→ **TASK TO CARRY OUT**
Show all lines from the listing below that contain "table".

→ **LISTED RECORDS**
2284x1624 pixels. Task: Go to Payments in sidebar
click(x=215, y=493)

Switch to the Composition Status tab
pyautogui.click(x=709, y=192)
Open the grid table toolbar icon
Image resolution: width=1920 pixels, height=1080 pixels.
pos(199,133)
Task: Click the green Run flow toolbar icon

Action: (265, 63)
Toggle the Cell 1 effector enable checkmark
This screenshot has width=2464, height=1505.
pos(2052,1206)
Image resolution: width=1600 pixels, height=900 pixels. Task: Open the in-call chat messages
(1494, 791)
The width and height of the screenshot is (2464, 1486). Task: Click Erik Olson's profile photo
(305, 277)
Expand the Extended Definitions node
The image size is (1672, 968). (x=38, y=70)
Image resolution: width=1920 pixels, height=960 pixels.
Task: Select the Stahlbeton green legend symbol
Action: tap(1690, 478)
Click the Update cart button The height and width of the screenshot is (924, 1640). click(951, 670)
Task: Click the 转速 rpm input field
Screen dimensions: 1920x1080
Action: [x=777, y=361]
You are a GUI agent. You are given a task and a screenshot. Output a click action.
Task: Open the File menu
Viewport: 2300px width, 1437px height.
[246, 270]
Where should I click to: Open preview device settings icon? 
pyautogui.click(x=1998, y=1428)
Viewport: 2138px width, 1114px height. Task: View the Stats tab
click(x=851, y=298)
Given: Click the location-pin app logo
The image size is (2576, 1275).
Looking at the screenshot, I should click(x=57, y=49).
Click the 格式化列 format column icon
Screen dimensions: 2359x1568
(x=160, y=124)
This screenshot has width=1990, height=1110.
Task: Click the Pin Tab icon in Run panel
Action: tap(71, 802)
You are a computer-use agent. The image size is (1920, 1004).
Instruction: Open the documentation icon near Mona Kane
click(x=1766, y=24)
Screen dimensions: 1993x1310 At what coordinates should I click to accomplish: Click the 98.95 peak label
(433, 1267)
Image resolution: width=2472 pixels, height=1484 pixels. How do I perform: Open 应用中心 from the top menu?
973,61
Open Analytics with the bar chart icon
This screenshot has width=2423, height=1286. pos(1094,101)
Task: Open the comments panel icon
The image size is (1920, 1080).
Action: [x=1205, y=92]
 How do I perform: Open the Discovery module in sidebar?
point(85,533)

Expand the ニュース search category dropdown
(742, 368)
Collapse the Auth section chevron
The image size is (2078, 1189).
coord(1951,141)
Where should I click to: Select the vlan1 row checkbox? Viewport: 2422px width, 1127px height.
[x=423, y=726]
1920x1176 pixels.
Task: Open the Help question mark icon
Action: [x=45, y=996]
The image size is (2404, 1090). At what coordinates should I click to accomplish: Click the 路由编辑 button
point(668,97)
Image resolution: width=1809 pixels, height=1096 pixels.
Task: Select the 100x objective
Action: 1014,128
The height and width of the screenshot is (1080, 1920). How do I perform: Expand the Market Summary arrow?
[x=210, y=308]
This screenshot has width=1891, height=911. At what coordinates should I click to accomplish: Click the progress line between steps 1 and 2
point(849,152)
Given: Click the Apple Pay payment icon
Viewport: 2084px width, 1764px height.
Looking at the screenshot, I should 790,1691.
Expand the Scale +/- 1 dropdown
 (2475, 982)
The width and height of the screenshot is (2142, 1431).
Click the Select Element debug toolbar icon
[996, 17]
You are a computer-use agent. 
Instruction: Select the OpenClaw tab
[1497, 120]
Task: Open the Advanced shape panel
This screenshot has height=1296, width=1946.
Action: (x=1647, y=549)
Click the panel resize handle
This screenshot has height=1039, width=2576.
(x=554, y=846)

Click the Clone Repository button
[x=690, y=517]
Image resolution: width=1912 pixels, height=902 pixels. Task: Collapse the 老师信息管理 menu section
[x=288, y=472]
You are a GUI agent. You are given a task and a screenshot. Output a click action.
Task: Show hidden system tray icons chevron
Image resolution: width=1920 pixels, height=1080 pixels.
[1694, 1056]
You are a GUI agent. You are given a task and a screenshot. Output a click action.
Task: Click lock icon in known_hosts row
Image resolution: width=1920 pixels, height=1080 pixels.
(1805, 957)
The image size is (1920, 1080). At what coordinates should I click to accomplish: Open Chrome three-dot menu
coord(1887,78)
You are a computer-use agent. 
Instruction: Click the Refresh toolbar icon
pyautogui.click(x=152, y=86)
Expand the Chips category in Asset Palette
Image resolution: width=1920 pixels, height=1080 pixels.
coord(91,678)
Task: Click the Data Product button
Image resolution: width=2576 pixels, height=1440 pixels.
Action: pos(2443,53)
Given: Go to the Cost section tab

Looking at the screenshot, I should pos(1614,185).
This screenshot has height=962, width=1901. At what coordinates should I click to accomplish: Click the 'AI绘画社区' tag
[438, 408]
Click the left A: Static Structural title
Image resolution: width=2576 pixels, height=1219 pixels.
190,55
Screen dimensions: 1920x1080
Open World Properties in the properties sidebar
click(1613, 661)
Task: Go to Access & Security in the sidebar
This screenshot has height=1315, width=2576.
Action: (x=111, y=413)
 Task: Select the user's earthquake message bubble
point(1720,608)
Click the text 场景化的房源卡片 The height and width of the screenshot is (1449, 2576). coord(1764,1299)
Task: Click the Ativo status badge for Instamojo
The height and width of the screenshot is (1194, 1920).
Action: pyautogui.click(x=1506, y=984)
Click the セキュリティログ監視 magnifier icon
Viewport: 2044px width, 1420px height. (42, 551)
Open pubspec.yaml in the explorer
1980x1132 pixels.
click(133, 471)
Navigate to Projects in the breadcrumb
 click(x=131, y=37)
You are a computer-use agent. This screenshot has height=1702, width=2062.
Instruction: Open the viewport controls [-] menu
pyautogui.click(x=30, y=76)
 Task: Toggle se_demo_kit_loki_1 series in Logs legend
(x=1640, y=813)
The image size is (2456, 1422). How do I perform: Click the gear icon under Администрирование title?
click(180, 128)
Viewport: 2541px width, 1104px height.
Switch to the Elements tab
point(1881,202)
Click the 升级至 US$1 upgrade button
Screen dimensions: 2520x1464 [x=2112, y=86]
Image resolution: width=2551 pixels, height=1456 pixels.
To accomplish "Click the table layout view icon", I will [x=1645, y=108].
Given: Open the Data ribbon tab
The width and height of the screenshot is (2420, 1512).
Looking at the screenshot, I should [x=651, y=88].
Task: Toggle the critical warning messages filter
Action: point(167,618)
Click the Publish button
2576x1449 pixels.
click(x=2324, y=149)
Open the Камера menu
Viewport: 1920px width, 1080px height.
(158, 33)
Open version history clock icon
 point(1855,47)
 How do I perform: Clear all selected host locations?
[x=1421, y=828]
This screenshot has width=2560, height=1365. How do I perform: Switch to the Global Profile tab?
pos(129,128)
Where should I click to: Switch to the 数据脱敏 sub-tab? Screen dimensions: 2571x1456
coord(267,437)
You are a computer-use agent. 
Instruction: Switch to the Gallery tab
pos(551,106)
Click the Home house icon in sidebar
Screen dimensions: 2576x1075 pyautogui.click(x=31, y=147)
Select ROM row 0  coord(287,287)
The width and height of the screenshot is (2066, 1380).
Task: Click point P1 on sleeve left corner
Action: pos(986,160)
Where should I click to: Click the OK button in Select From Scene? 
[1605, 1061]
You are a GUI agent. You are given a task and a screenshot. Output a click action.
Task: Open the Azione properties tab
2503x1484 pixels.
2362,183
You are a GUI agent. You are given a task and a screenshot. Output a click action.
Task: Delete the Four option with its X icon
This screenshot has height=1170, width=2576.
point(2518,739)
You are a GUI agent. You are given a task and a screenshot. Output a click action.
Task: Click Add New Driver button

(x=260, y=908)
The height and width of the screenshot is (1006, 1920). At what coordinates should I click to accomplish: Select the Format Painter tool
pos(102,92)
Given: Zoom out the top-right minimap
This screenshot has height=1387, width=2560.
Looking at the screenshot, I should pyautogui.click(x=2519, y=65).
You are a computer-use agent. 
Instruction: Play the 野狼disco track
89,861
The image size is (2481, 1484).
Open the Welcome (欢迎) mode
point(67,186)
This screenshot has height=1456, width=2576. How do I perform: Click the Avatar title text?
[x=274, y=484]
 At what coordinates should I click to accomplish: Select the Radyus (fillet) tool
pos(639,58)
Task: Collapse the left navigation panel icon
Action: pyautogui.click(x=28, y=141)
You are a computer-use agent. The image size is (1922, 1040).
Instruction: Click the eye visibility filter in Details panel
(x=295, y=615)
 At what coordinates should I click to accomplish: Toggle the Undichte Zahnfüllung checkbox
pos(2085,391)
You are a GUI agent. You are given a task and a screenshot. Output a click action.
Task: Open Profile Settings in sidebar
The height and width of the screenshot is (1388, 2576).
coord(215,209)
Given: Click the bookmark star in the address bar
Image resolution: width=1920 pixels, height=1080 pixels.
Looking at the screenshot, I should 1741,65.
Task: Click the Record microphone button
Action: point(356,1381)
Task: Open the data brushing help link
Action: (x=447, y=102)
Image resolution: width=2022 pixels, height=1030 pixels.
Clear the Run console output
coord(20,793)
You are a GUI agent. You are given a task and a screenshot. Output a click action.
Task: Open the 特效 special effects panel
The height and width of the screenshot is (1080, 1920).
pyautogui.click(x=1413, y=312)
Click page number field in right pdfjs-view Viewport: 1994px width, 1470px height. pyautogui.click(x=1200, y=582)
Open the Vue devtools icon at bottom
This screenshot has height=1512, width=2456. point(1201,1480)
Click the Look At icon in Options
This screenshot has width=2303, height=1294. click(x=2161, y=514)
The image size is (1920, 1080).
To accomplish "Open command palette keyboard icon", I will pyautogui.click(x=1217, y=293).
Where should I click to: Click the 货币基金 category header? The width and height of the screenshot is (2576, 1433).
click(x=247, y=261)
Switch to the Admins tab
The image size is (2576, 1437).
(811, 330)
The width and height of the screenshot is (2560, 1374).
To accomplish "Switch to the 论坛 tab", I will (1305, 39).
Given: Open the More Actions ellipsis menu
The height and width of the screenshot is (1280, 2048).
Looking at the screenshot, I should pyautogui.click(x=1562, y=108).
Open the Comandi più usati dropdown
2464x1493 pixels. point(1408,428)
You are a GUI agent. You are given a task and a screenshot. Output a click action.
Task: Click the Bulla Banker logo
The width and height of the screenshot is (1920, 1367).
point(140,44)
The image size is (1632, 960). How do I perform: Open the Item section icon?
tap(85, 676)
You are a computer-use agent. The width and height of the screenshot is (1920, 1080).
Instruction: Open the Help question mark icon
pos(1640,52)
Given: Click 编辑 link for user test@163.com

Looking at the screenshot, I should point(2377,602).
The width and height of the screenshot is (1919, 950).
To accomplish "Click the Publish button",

→ **RESULT OF THIS TASK**
Open the grid table toolbar icon
To accomplish "Click the table layout view icon", I will [x=1645, y=108].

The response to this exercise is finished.